## Collected data entries
- - - -

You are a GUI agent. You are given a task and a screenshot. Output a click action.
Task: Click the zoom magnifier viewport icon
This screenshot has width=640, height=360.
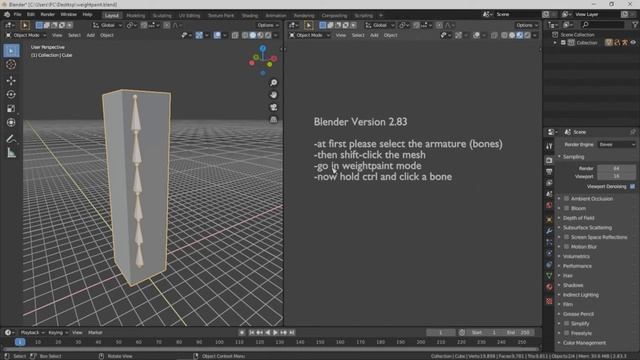273,83
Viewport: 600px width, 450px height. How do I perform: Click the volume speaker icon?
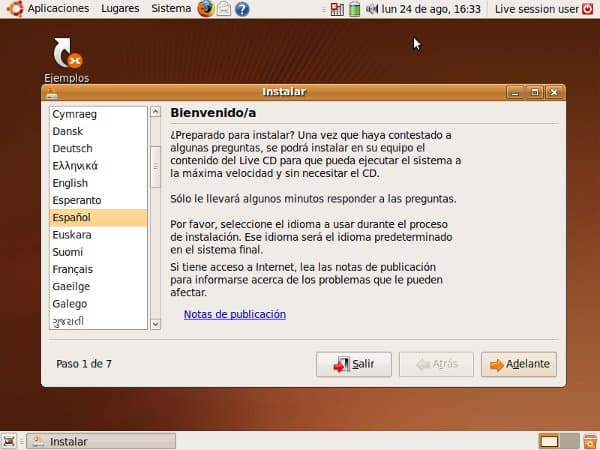pos(372,9)
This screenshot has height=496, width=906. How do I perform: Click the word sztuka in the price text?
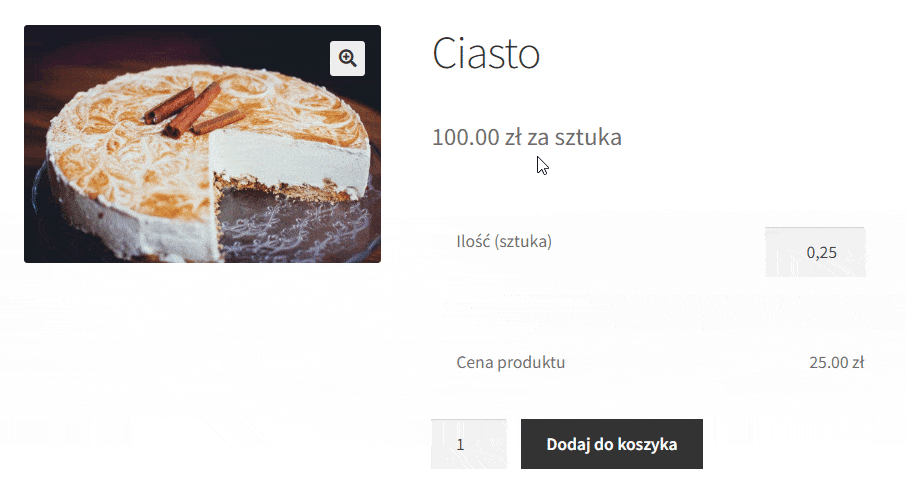click(588, 138)
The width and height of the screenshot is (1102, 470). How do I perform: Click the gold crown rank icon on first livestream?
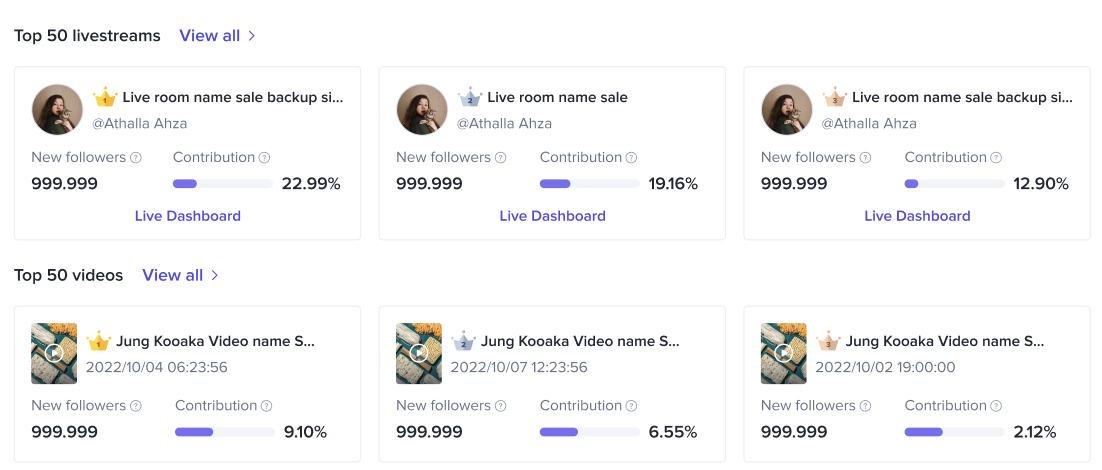coord(105,98)
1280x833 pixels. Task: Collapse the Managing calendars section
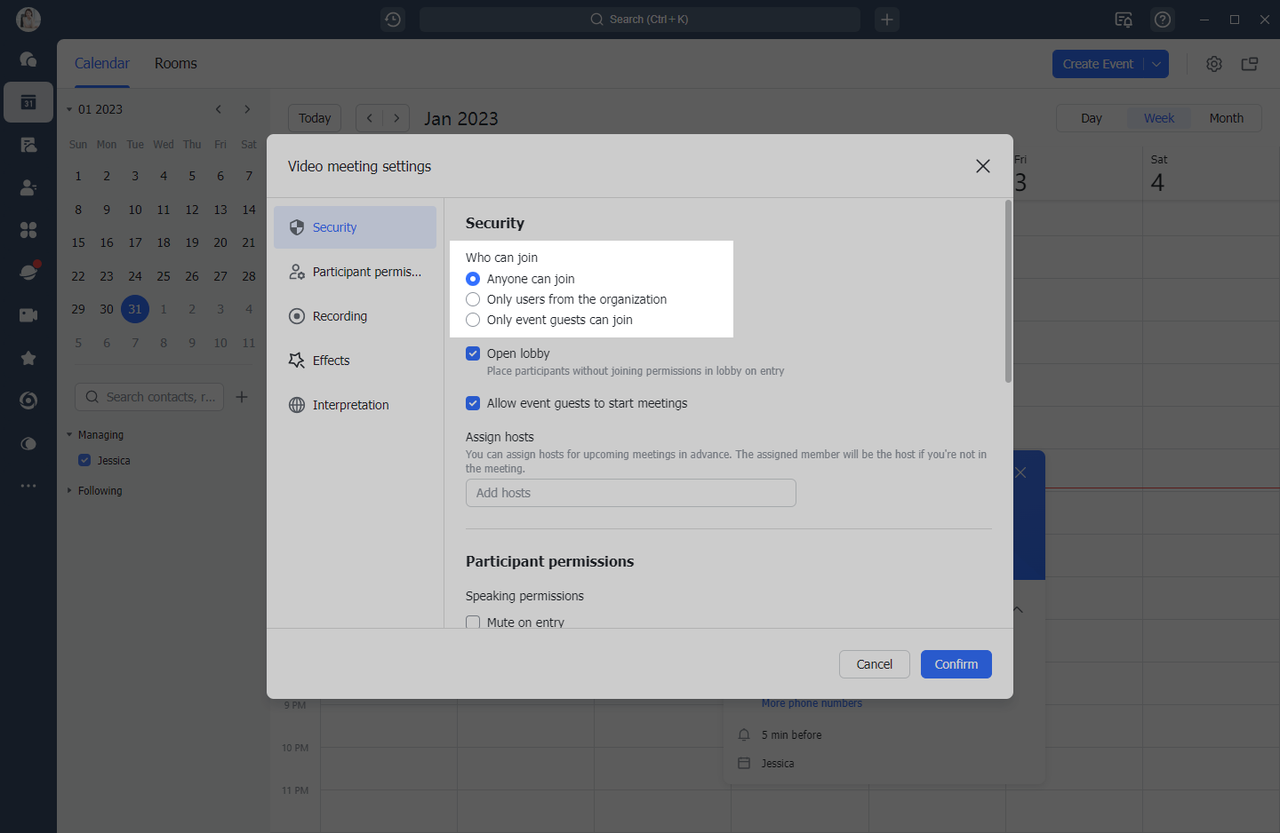click(x=70, y=435)
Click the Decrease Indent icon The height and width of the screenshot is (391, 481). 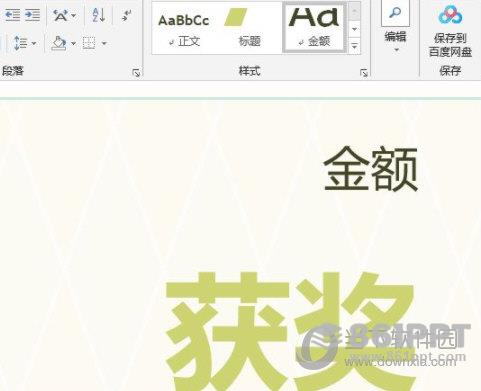[x=13, y=15]
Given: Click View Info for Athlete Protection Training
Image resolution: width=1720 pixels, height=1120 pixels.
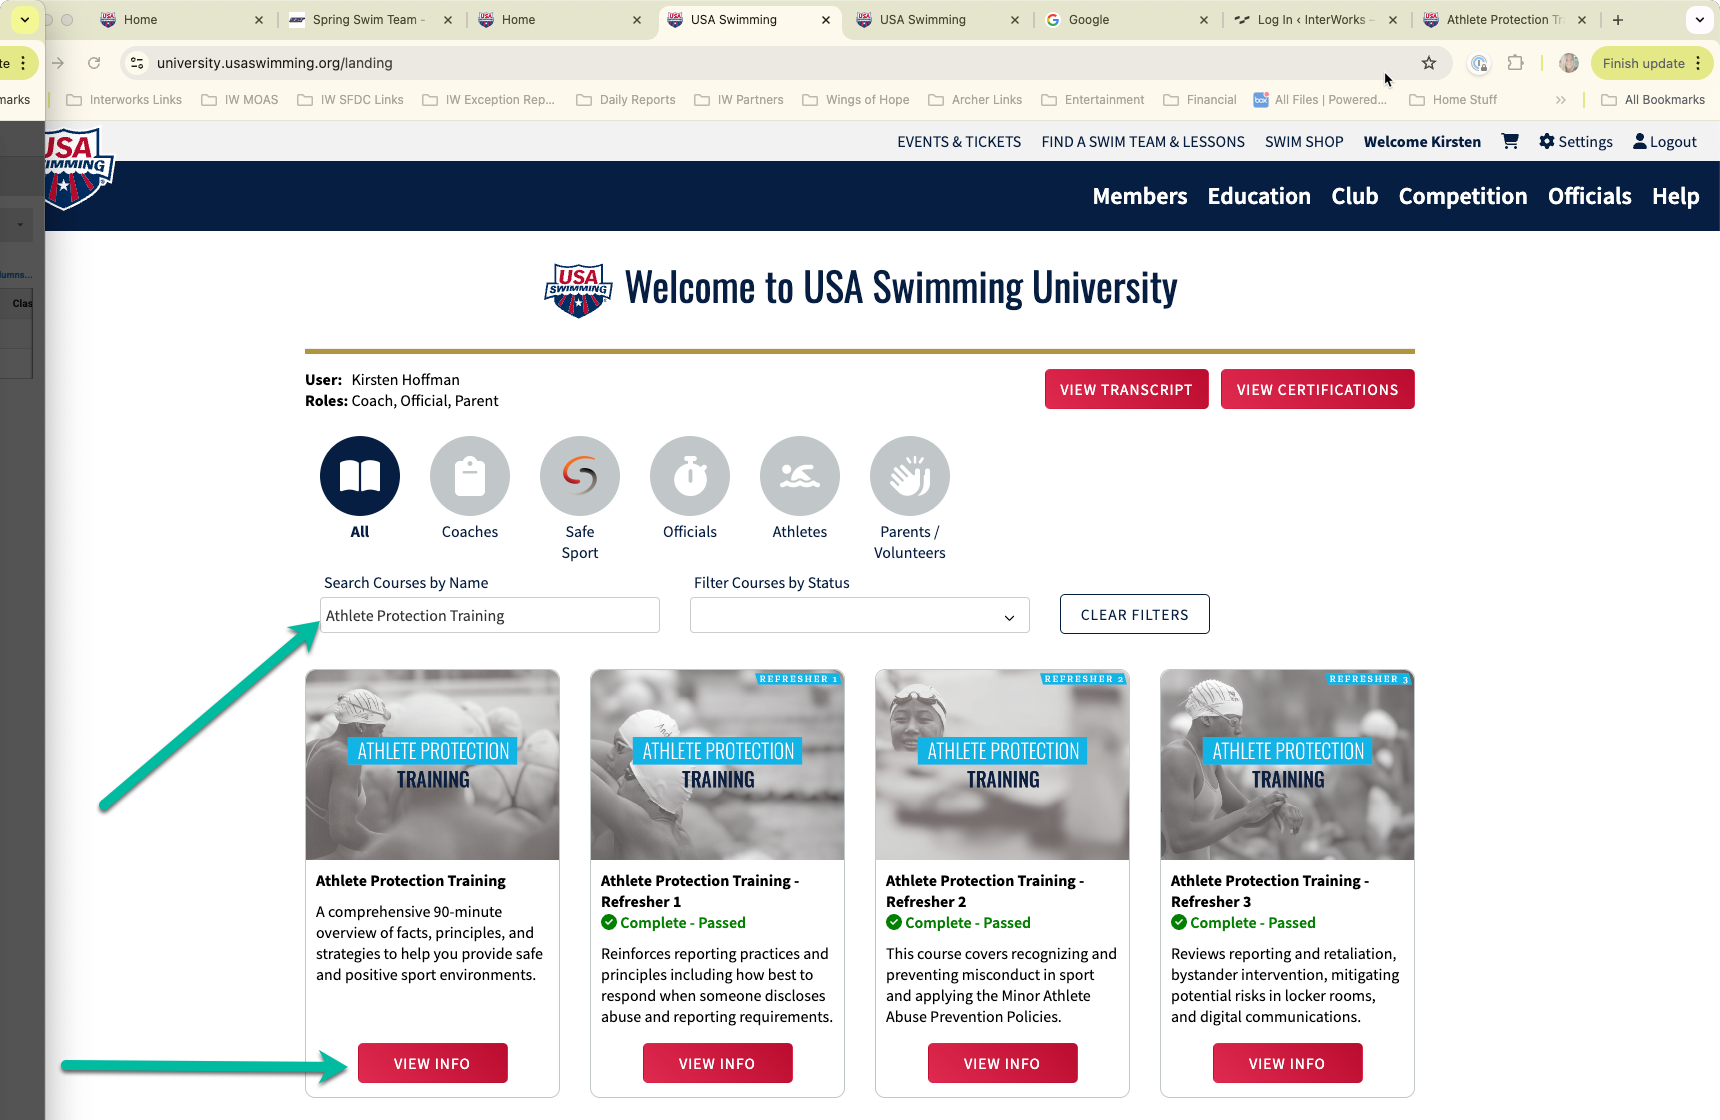Looking at the screenshot, I should click(432, 1064).
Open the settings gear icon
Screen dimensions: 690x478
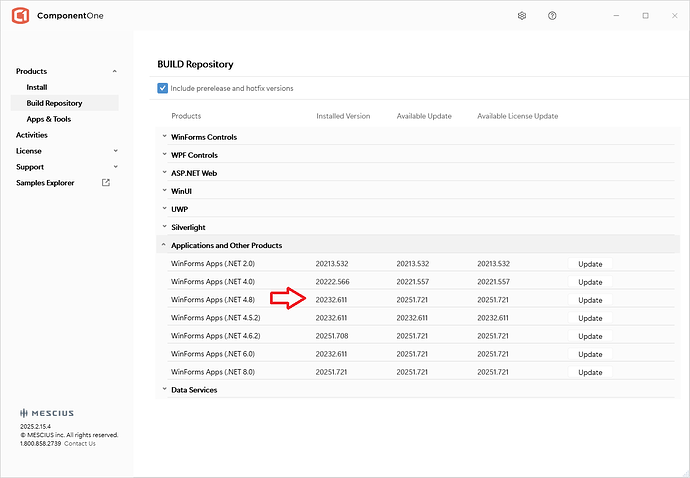522,16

- - - -

## What the task requires
Emit the lines of the data above from the one containing "Image resolution: width=1720" through its final line, both endpoints included. Pictures do not belong in the output.

## Response to the exercise
Image resolution: width=1720 pixels, height=1120 pixels.
Looking at the screenshot, I should click(432, 1064).
Open the settings gear icon
Screen dimensions: 690x478
522,16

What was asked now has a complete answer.